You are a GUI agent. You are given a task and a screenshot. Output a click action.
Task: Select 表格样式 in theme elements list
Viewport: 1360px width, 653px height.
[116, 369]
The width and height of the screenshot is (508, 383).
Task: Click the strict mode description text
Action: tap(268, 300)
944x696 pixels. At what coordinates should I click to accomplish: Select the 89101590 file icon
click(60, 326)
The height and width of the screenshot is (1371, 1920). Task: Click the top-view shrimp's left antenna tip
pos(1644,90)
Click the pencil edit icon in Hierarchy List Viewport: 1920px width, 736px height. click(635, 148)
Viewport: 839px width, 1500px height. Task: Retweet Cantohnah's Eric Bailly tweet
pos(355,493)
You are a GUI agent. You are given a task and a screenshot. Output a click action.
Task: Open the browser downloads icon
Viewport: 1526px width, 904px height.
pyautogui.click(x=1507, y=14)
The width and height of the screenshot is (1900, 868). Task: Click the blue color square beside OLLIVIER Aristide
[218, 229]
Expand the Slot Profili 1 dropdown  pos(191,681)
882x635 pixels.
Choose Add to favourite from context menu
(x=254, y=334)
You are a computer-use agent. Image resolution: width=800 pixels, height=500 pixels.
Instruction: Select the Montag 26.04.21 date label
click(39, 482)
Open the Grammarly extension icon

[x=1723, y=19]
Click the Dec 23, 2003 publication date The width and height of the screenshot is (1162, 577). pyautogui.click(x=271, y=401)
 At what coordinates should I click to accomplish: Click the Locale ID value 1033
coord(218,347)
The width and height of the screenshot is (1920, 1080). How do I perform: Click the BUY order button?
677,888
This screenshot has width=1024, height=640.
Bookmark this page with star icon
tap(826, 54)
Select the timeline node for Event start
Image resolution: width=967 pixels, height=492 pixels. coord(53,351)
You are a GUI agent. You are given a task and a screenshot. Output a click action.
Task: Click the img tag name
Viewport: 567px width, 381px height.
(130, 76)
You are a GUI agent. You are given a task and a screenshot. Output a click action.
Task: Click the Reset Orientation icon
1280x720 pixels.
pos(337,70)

----------------------------------------

**WHAT TO DO**
Lay out every line of the items above as a JSON list of strings, one string per line, leaving out blank lines.

**THE COMPLETED TASK**
[
  "You are a GUI agent. You are given a task and a screenshot. Output a click action.",
  "Task: Select 表格样式 in theme elements list",
  "Viewport: 1360px width, 653px height.",
  "[116, 369]",
  "The width and height of the screenshot is (508, 383).",
  "Task: Click the strict mode description text",
  "Action: tap(268, 300)",
  "944x696 pixels. At what coordinates should I click to accomplish: Select the 89101590 file icon",
  "click(60, 326)",
  "The height and width of the screenshot is (1371, 1920). Task: Click the top-view shrimp's left antenna tip",
  "pos(1644,90)",
  "Click the pencil edit icon in Hierarchy List Viewport: 1920px width, 736px height. click(635, 148)",
  "Viewport: 839px width, 1500px height. Task: Retweet Cantohnah's Eric Bailly tweet",
  "pos(355,493)",
  "You are a GUI agent. You are given a task and a screenshot. Output a click action.",
  "Task: Open the browser downloads icon",
  "Viewport: 1526px width, 904px height.",
  "pyautogui.click(x=1507, y=14)",
  "The width and height of the screenshot is (1900, 868). Task: Click the blue color square beside OLLIVIER Aristide",
  "[218, 229]",
  "Expand the Slot Profili 1 dropdown  pos(191,681)",
  "882x635 pixels.",
  "Choose Add to favourite from context menu",
  "(x=254, y=334)",
  "You are a computer-use agent. Image resolution: width=800 pixels, height=500 pixels.",
  "Instruction: Select the Montag 26.04.21 date label",
  "click(39, 482)",
  "Open the Grammarly extension icon",
  "[x=1723, y=19]",
  "Click the Dec 23, 2003 publication date The width and height of the screenshot is (1162, 577). pyautogui.click(x=271, y=401)",
  " At what coordinates should I click to accomplish: Click the Locale ID value 1033",
  "coord(218,347)",
  "The width and height of the screenshot is (1920, 1080). How do I perform: Click the BUY order button?",
  "677,888",
  "This screenshot has width=1024, height=640.",
  "Bookmark this page with star icon",
  "tap(826, 54)",
  "Select the timeline node for Event start",
  "Image resolution: width=967 pixels, height=492 pixels. coord(53,351)",
  "You are a GUI agent. You are given a task and a screenshot. Output a click action.",
  "Task: Click the img tag name",
  "Viewport: 567px width, 381px height.",
  "(130, 76)",
  "You are a GUI agent. You are given a task and a screenshot. Output a click action.",
  "Task: Click the Reset Orientation icon",
  "1280x720 pixels.",
  "pos(337,70)"
]